Conservatives promised to bring sound monetary policy to Washington by 2025, but the fight for your financial freedom is closer to home than you might think. States have been the pioneers of this effort, and should capitalize on this national momentum to defend Americans’ financial freedoms locally.
This month, the Republican National Committee issued a draft proposal for changes to the party’s manifesto, confirming the party’s position against a central bank digital currency – also known as a CBDC or digital dollar – and recognizing the right to mineown and conduct private transactions with digital assets such as Bitcoin.
Sound monetary policy has become an increasingly important focus in the 2024 elections as Republicans candidates such as former President Trump and Vivek Ramaswami public supported digital assets — specifically Bitcoin — while condemning the implementation of a CBDC. Even independent presidential candidate Robert F. Kennedy Jr. Hold tight a similar position on these issues.
As fresh as these issues may seem on a national level, states have been debating sound money for some time. Idaho’s Republican Party was the First to add pro-digital assets, anti-CBDC language to a key state party platform. The Gem State also considered two bills during the 2024 legislative session that would have met that pillar of the platform, but ultimately failed by a narrow vote in the House of Representatives and the Senate.

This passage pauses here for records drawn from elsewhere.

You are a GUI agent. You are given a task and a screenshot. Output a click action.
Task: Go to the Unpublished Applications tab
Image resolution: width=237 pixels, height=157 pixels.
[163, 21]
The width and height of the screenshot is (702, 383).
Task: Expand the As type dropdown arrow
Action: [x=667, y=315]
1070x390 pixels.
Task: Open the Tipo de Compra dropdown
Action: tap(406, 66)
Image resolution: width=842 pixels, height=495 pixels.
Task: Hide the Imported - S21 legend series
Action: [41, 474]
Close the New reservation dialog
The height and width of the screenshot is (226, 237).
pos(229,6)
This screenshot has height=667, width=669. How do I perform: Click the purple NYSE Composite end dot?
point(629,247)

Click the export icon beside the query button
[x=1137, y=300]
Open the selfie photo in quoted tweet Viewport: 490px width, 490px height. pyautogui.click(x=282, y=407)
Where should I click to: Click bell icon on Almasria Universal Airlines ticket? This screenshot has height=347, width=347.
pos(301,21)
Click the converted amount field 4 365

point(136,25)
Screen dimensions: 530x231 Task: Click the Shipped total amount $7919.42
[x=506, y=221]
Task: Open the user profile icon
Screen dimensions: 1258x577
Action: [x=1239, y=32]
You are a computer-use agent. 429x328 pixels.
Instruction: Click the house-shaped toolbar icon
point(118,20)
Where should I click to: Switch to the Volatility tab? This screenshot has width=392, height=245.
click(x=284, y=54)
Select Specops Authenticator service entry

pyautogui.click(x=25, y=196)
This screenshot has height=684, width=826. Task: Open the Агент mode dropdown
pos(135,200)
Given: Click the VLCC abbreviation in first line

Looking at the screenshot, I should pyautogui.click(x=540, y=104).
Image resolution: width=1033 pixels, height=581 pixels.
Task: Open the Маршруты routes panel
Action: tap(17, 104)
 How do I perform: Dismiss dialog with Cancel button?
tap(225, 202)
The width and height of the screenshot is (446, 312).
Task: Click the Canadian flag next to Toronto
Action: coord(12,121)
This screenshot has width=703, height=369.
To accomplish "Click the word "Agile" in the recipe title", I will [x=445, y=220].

While Idaho still faces obstacles, other states have successfully implemented sound monetary policies in recent years. Florida has passed legislation to to prohibit CBDCs. North Carolina and Arizona considered similar legislation that ultimately failed. Meanwhile, Wyoming, Montana, Arkansas, Oklahoma, and Louisiana have passed legislation to defend fundamental rights to digital assets.
These measures come as states seek to counter threats to Americans’ liberties from private banks and the federal bureaucracy.
Financial institutions are the new arena of the left’s cultural warfare. Many banks are ending their business with certain religious organizationsfirearms manufacturersor non-green industries. This can be crippling in a modern, largely digital economy and threatens agriculture, mining and energy — some of the leading industries in Idaho’s economy.
Privacy is also a top concern for many Americans. The federal government uses its power over the banking system as a weapon to search query transaction histories of citizens without a warrant, despite this being a violation of the Fourth Amendment to the United States Constitution.
Worse yet, bureaucracies in Washington, DC — unhappy with their current level of excessive control — want to monitor and control the financial transactions of every American through a CBDC. This new, digital dollar would have unprecedented check through programmable dispensing, usage and loading.
It is worrisome that bureaucrats want even more control over a financial system they have already proven they cannot manage well. The hidden tax of inflation is destroying the savings of all Americans who use the dollar as a store of value. Yet the government continues to borrow and print to maintain its ever-expanding size.
States that have proposed and passed legislation to protect the financial freedoms of their constituents recognize these problems and act accordingly. They offer the market a way to escape a financial system that is no longer private, stable, and free.
Even if sound monetary policy were implemented at the federal level, it would not eliminate the need for states to take action. States that do not yet have this protection should continue to promote these policies locally.
States should capitalize on the national momentum for sound monetary policy and work to defend their constituents’ financial sovereignty. Idaho is a leading candidate for this policy, with both of the Gem State’s eastern neighbors already having implemented a number of these policies.
Idaho should keep up with its competitors by pursuing its own sound monetary policy agenda. This starts with acknowledging that a CBDC is not money and prohibiting state cooperation with the Federal Reserve’s implementation of the system. It must also defend the right to mine, own, and trade digital assets. This will allow Idahoans to defend their financial freedoms by opting out of a system poised to monitor and regulate their finances.
Of course, Idaho isn’t the only state that could benefit from this policy. Now is the time for state legislators to seize this national momentum and consider how they can protect their constituents’ finances. Otherwise, they may find that the nation has left them behind in an area where states are leading the way.
This is a guest post by Niklas Kleinworth. The opinions expressed are entirely his own and do not necessarily reflect those of BTC Inc or Bitcoin Magazine.